Fractalkine Deficiency Markedly Reduces Macrophage Accumulation and Atherosclerotic Lesion Formation in CCR2−/− Mice: Evidence for Independent Chemokine Functions in Atherogenesis
The past decade has witnessed a dramatic increase in our understanding of the importance of inflammation in all stages of atherosclerotic heart disease. Subendothelial foam cells, the hallmark of early lesions, are derived from circulating blood monocytes, and recent evidence indicates that chemokines play important roles in directing monocyte migration from the blood to the vessel wall. Genetic deletions of monocyte chemoattractant protein-1 (MCP-1, CCL2), fractalkine (CX3CL1), or their cognate receptors, CCR2 and CX3CR1, have been shown to markedly reduce monocyte recruitment and atherosclerotic lesion size in murine models of atherosclerosis; however, whether these 2 chemokine systems were redundant or made independent contributions was unknown. To address this question, we created double knockouts of fractalkine and CCR2 (on the apolipoprotein E–null background) and performed a 4-arm atherosclerosis study. The results demonstrate that deletion of CCR2 affords significantly more protection than deletion of fractalkine. Significantly, deletion of fractalkine in CCR2-null mice further reduced monocyte recruitment and atherosclerotic lesion size, which indicates that both chemokines make independent and significant contributions to atherogenesis. These data provide the first in vivo evidence for independent roles for CCR2 and CX3CL1 in monocyte recruitment and atherosclerotic lesion formation and suggest that successful therapeutic strategies for atherosclerosis or other classic inflammatory diseases such as rheumatoid arthritis or multiple sclerosis may need to target multiple chemokines or chemokine receptors. See p 1642.
Combined Inhibition of CCL2, CX3CR1, and CCR5 Abrogates Ly6Chi and Ly6Clo Monocytosis and Almost Abolishes Atherosclerosis in Hypercholesterolemic Mice
Monocytes are critical mediators of atherogenesis and are recruited into atherosclerotic arteries in response to chemokine/chemokine receptor signaling. Evidence that particular chemokine pathways may cooperate to promote monocyte accumulation into inflamed tissues, particularly atherosclerotic arteries, is still lacking. Here, we show that combined inhibition of CCL2, CX3CR1, and CCR5 in apolipoprotein E–deficient mice almost abolishes lesion formation, indicating that these pathways play independent and additive roles in atherosclerosis. Another important finding is that the major role of chemokines and chemokine receptors in atherosclerosis may relate to their role in the modulation of monocyte number in both the bone marrow and circulating blood. Our results clearly show that inhibition of CCL2, CX3CR1, and CCR5 abolishes hypercholesterolemia-associated blood monocytosis, identifying a critical role for chemokine signaling in this process. It is remarkable that the reduction in lesion size in mice with defective CCL2, CX3CR1, and/or CCR5 signaling strongly correlated with the reduction in circulating monocyte number, particularly the CD11b+ Ly6G− 7/4lo subset. Thus, in addition to their roles in leukocyte recruitment from the blood into the vessel wall, which is the prevailing paradigm to explain the proatherogenic effects of several chemokine/chemokine receptor pathways, signals mediated through CCL2, CX3CR1, and CCR5 critically determine the frequency of circulating monocyte subsets and cooperate to promote full macrophage accumulation within atherosclerotic vessels. It will be important to examine in future studies whether particular blood monocyte subsets are associated with the extent of atherosclerosis in humans. See p 1649.

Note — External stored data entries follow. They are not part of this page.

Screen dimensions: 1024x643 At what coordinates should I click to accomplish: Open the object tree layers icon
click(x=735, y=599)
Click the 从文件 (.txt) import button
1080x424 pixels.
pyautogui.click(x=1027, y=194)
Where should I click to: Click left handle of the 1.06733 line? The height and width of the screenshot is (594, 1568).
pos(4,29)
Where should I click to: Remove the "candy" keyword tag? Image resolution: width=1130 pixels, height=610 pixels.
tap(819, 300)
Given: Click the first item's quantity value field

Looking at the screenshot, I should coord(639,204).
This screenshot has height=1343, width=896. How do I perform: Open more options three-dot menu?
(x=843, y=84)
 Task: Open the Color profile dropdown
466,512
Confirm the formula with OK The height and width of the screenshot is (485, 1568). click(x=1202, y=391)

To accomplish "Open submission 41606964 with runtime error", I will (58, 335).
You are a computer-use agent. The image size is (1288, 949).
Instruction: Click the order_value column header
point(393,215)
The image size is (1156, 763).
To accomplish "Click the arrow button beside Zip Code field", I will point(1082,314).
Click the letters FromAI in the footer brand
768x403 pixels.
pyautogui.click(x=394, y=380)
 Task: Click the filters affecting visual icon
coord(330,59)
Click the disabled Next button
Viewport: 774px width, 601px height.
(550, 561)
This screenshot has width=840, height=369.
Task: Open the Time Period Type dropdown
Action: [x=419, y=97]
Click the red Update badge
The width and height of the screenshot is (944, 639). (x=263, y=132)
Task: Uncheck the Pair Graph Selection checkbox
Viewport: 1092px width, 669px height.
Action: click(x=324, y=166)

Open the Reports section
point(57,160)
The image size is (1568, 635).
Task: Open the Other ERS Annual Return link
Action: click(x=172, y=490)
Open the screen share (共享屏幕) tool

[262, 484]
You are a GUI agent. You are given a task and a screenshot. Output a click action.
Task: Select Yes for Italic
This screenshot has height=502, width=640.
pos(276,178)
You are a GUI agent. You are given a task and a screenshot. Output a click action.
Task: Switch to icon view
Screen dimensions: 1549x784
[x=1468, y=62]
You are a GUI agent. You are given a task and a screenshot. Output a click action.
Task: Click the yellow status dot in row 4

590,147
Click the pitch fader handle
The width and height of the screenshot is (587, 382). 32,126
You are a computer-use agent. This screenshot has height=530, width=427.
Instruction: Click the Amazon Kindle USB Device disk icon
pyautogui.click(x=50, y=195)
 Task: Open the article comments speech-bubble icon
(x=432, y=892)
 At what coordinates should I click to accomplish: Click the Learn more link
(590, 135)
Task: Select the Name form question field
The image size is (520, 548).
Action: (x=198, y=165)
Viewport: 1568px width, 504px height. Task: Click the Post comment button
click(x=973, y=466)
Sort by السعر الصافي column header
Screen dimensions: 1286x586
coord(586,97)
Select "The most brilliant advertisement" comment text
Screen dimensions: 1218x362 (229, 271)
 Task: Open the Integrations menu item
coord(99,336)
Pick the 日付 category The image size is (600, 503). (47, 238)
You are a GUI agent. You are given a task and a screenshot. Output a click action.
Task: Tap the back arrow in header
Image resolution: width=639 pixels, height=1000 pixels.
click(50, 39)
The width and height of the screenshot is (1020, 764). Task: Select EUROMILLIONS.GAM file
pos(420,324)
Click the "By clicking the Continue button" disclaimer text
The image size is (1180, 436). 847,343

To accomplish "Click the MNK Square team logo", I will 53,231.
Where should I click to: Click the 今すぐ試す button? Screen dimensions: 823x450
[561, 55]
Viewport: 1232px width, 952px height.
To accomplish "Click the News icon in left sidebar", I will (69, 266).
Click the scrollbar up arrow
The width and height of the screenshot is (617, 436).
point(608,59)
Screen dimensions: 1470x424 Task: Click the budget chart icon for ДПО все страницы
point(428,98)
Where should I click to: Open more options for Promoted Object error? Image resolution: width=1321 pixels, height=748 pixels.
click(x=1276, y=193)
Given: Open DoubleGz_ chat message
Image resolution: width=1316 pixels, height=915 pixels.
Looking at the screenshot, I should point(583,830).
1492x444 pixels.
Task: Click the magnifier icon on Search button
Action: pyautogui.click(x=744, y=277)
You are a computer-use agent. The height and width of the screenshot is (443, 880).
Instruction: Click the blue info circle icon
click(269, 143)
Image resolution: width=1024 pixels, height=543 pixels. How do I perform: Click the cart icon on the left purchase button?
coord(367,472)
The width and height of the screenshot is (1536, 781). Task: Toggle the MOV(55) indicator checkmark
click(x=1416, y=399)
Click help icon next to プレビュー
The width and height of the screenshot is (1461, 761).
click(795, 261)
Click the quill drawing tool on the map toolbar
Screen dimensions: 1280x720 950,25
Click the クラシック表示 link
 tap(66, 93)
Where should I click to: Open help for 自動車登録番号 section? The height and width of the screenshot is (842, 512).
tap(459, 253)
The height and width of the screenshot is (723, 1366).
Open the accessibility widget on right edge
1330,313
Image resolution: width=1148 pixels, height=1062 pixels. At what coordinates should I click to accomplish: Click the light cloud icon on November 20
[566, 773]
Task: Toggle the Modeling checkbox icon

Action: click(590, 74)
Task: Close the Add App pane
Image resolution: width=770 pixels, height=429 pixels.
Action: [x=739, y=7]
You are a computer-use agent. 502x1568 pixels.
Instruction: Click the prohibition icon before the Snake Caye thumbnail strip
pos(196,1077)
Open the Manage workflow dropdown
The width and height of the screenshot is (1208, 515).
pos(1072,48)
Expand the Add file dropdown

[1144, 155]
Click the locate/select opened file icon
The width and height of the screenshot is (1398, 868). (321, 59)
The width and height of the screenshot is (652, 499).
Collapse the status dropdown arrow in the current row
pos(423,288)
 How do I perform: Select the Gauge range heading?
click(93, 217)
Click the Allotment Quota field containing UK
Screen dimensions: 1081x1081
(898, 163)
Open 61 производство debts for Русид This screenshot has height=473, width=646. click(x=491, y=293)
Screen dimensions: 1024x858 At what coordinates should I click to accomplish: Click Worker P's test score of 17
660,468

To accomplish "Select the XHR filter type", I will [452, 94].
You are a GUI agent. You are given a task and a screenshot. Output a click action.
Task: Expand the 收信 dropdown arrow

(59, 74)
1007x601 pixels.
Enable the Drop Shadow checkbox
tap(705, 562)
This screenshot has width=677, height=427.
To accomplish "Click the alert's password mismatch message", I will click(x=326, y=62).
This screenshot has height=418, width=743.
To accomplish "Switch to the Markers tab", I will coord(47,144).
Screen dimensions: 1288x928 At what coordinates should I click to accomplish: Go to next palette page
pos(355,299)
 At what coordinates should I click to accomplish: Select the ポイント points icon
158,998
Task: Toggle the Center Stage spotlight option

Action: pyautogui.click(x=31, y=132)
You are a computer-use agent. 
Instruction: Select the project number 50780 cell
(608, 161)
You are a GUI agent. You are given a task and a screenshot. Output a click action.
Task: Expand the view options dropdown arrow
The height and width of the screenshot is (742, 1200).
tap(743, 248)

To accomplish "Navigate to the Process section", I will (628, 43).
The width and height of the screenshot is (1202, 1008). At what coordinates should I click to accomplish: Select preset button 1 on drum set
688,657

Abdominal Obesity and the Risk of All-Cause, Cardiovascular, and Cancer Mortality: Sixteen Years of Follow-Up in US Women
In parallel with the increase in overall body adiposity in the US population, the prevalence of abdominal obesity increased substantially during the past decades. Evidence is growing that abdominal obesity is particularly detrimental to health. Greater abdominal adiposity is strongly related to an increased risk for cardiovascular disease and some other diseases independently of overall adiposity. In this study, we investigated several measures of abdominal adiposity, including waist circumference, waist-to-hip ratio, and waist-to-height ratio in relation to all-cause, cardiovascular disease, and cancer mortality during 16 years of follow-up in the Nurses’ Health Study. With >600 000 person-years of follow-up and 3507 deaths, ours is one of the largest studies with the longest follow-up on abdominal adiposity and mortality. Our data indicate that anthropometric measures of abdominal adiposity were strongly and positively associated with all-cause, cardiovascular disease, and cancer mortality independently of body mass index. Elevated waist circumference and waist-to-hip ratio were associated with significantly increased cardiovascular disease mortality even among normal-weight women (body mass index, 18.5 to <25 kg/m2). Although maintaining a healthy weight should continue to be a cornerstone in the prevention of chronic diseases and premature death, it is equally important to maintain a healthy waist size and to prevent abdominal obesity. See p 1658.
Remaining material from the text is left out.